▸ Available records:
---------------

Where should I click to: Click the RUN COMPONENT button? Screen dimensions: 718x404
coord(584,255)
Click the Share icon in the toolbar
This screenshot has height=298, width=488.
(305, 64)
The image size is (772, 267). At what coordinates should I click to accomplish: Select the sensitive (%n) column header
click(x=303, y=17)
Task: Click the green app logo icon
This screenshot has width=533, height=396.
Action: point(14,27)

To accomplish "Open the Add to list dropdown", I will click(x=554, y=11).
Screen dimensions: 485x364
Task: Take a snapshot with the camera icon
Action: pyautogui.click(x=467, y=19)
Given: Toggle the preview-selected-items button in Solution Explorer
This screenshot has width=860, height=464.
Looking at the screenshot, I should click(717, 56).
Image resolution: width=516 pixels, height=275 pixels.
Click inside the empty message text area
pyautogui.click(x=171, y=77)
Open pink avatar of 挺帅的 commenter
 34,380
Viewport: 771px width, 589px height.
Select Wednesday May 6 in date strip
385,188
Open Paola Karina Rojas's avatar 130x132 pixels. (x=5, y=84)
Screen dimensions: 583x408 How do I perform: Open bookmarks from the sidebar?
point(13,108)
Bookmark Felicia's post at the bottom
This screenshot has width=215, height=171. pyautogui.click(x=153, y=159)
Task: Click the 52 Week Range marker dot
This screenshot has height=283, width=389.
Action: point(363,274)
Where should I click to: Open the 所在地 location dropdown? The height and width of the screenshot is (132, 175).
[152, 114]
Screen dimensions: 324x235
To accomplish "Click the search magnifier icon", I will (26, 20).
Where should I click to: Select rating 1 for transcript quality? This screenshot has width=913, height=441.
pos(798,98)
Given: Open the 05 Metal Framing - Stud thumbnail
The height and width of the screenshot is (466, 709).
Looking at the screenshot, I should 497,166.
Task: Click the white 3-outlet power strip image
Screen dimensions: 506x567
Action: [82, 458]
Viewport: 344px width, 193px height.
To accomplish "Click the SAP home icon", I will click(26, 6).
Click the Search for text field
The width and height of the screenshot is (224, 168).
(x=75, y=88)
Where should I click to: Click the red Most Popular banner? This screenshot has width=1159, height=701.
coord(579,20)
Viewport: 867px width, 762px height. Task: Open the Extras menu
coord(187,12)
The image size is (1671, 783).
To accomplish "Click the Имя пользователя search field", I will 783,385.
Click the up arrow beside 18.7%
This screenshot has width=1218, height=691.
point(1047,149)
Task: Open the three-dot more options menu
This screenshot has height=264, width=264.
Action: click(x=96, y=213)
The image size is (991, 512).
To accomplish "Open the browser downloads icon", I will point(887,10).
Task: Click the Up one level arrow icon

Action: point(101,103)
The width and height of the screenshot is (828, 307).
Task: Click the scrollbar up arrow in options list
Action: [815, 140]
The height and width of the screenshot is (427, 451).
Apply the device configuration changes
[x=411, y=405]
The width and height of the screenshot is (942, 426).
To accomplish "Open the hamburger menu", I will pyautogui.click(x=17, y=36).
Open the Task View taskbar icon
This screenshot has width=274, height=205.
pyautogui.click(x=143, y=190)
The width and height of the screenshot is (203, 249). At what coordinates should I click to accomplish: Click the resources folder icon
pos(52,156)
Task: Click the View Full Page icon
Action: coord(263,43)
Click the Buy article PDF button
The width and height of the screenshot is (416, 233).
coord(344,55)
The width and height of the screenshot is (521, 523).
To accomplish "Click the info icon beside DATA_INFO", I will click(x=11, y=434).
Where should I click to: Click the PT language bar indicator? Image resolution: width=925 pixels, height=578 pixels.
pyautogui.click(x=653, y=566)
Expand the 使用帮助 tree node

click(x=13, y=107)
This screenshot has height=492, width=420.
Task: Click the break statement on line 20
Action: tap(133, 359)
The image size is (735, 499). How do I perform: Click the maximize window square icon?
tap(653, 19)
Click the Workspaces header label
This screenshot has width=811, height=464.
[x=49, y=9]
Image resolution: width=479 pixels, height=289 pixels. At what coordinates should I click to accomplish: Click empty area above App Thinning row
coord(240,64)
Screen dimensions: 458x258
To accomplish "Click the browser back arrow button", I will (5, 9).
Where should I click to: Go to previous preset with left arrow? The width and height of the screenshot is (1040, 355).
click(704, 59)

---------------

▸ Problem description: Among the lines above, find those with the string "Given" and copy them.

▸ Solution:
Given: Toggle the preview-selected-items button in Solution Explorer
Given: Open the 05 Metal Framing - Stud thumbnail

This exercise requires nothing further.